# WHAT YOU HAVE TO DO
Rescale the listing from the line with "Screen dimensions: 1024x536" to the line with "pyautogui.click(x=577, y=104)", both included: write those lines again, requests too, with every click coordinate in the answers multiplied by 1.1 and rounded to the nearest whole number, halves up. Give only those lines.

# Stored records
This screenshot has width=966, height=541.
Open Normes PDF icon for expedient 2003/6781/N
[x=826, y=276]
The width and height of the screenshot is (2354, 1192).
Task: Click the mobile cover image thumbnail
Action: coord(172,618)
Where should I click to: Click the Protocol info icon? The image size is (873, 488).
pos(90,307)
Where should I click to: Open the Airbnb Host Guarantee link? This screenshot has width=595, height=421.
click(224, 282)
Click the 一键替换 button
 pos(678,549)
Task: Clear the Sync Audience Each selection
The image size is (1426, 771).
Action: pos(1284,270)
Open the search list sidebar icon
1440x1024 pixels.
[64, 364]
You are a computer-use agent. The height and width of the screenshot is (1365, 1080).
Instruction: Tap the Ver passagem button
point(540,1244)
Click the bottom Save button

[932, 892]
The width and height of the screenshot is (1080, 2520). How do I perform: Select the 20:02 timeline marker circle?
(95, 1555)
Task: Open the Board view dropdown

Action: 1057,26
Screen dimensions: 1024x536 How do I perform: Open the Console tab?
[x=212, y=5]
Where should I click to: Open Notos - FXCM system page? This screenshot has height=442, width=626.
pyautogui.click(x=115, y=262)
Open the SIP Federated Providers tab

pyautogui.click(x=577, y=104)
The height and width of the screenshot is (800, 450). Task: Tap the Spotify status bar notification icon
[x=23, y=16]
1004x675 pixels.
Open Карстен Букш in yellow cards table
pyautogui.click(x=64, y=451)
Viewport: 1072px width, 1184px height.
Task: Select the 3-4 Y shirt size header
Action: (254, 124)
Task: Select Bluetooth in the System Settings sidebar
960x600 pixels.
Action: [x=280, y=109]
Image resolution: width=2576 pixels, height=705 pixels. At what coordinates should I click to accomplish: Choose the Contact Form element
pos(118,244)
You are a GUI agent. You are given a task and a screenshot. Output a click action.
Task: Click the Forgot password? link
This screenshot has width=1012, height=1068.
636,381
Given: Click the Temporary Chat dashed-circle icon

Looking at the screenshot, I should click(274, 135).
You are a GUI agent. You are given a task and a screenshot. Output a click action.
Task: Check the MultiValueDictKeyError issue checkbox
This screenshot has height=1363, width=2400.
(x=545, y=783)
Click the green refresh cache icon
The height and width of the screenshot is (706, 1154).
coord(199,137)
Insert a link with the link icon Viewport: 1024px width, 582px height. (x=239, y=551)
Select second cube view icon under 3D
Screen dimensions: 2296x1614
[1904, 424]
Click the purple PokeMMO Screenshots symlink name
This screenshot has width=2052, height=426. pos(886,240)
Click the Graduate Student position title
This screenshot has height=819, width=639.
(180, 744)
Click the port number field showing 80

# ANSWER TO THIS TASK
Screen dimensions: 1024x536 How do I perform: Open the Console tab?
[x=233, y=6]
Where should I click to: Open Notos - FXCM system page? This screenshot has height=442, width=626.
pyautogui.click(x=127, y=288)
Open the SIP Federated Providers tab

pyautogui.click(x=635, y=114)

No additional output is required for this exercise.